These debt-austerity boom bust cycles happen no matter what money you use and are impossible to control. They happen because fundamentally, when you borrow something, you're not borrowing from someone else, you're borrowing from your future using them as a facilitator. You're transferring value back in time, which you then won't have in the future when you would've had it. But in the moment you do have it, you have more than you've created. The only way to stop them is to entirely end lending, and even outlawing it wouldn't stop it, there's no way to do so.
Discussion
I think the largest difference is the ability to fractionally lend can be divorced from the ability to custody.
If you have BTC on-chain you can be certain it is in your custody. Whereas in a bank, the custodian can default and lose what you thought you had.
Fractional lending will certainly continue to exist, but blow-ups can be more localized instead of systemic. Lending will become opt-in.
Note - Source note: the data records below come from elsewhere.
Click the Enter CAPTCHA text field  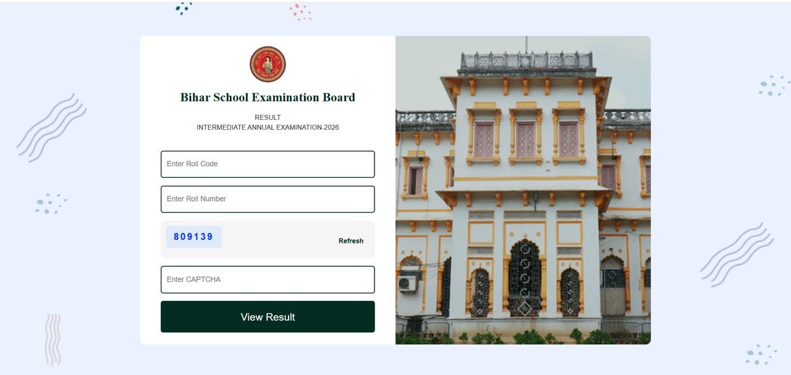[x=268, y=280]
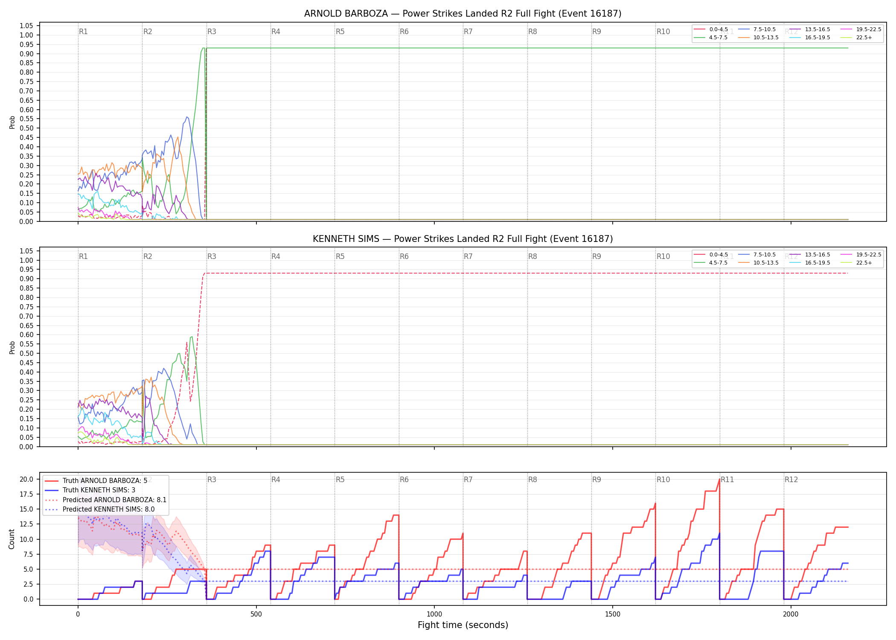This screenshot has height=640, width=896.
Task: Click the R12 round marker in bottom chart
Action: pos(791,480)
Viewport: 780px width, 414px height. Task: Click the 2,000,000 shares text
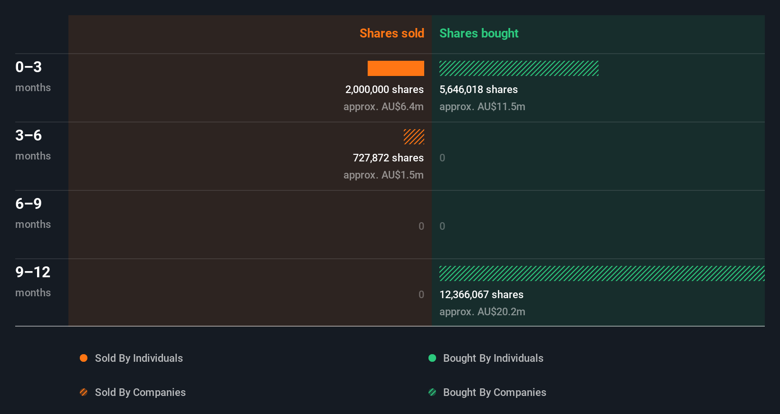384,89
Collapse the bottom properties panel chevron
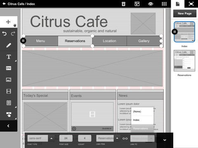 [x=165, y=140]
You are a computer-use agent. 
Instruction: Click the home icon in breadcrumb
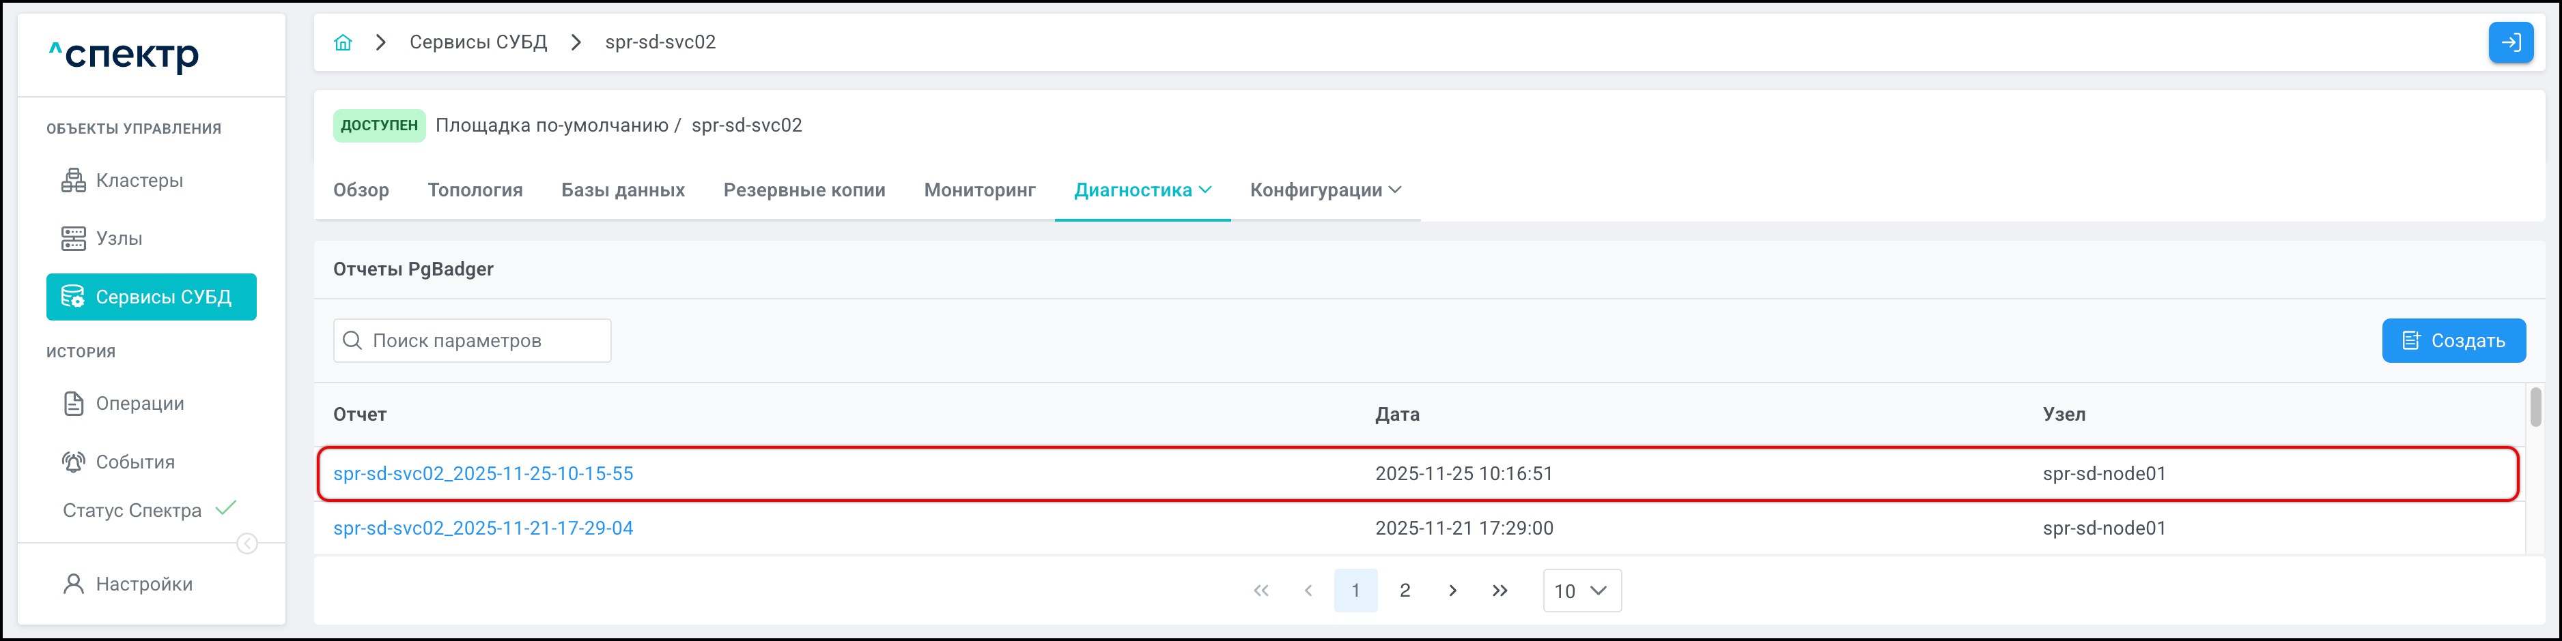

And even lending isn't really that big of an issue. The primary problem is that people think they can take their deposit out while it's being lent. And that's just not the case. if all lending occured through CDs where you could not get your money out that would be alright
And even lending isn't really that big of an issue. The primary problem is that people think they can take their deposit out while it's being lent. And that's just not the case. if all lending occured through CDs where you could not get your money out that would be alright
The issue with fiat money is the money itself is debt.
Debt exists in time.
So yes you’re correct you borrow against time, but the bond yield curve is really a measurement of how much money exists now vs the future. When the liabilities are now, and the assets are in the future, it’s a bust.
It’s not “impossible to avoid”, the answer is the money supply has to be an asset... and not debt
Well boom busts are impossible to avoid, because you can't stop people from lending to each other. But Keynesians think that by creating money during the bust they can smooth it out, which works but it causes even worse problems that accumulate as we can all see.
Fractional reserve lending exacerbates it a lot, because *everyone's* money is being lent out, whereas without it it would just be people that want to lend creating the cycle, you have to have capital earmarked for lending normally but when everyone's money is controlled by a bank that lends it out now you have all liquid capital contributing to the problem.
Different industries could experience drawdowns, but under a supply based economy (real money), there is no logical reason for unrelated industries to be connected. Capital flees one industry to go to another.
While as under fractional reserve banking, the money created leads to malinvestment, where they think there will be all of this return, but in fact, it’s due to the artificial credit boom.
Under the system Austrian economics proposes, people are not stopped from lending to each other. The primary difference being that those who are lending, know their funds are tied up and can not access them for a given period of time. This prevents them from thinking they can use these assets to pay down debt.
The yield curve inverts during a credit crunch, as more money is needed in the present than exists.
The assets are in the future, but the liabilities are due now.